§ About this exercise:
Copy exactly, no pictures: every line from the one that contains "Viewport: 803px width, 593px height." through the end of the entries below.

========

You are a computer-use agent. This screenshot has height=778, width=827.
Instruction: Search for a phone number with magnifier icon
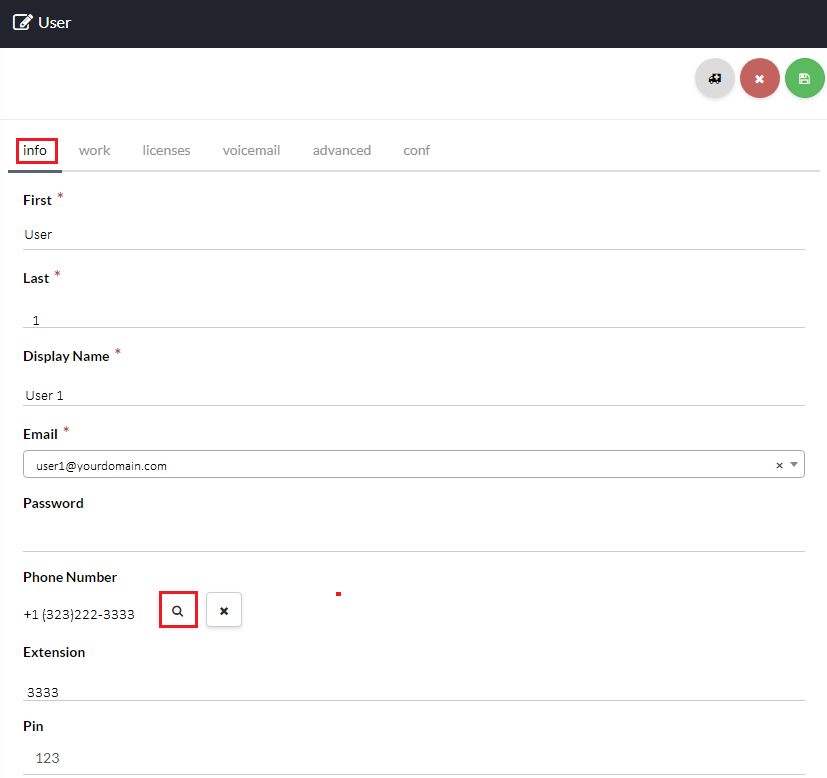pyautogui.click(x=178, y=610)
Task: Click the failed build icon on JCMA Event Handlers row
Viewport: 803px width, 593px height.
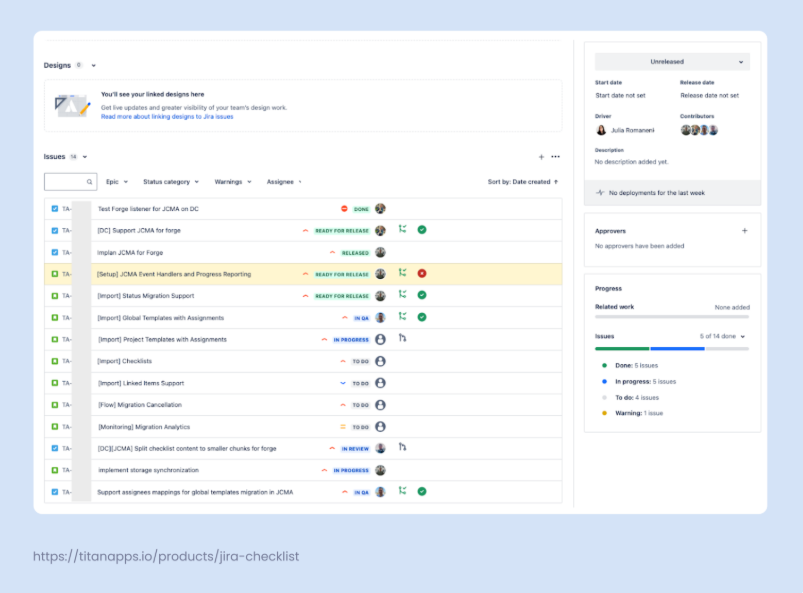Action: point(422,273)
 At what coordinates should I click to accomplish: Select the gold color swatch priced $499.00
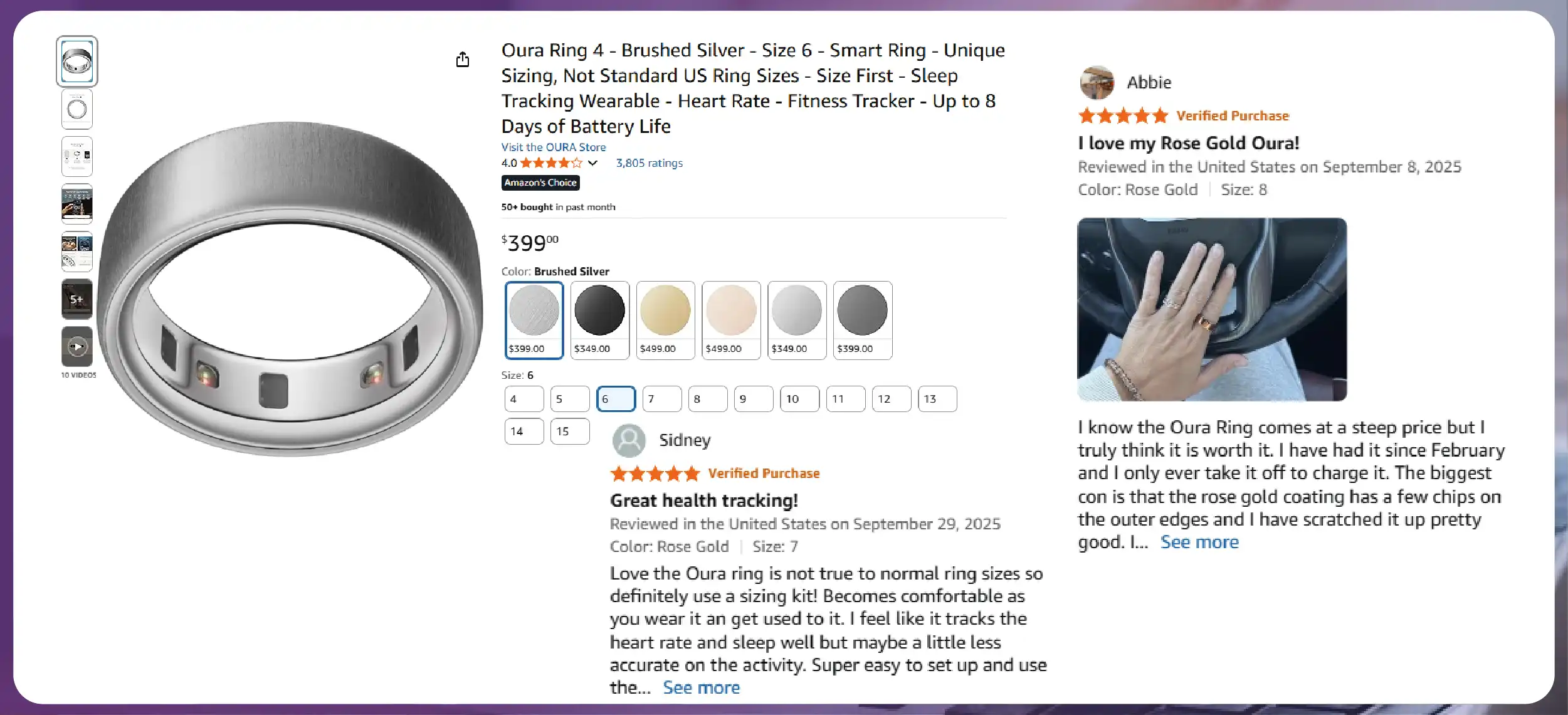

========

§ Exercise result:
Viewport: 803px width, 593px height.
Action: point(422,273)
 At what coordinates should I click to accomplish: Select the gold color swatch priced $499.00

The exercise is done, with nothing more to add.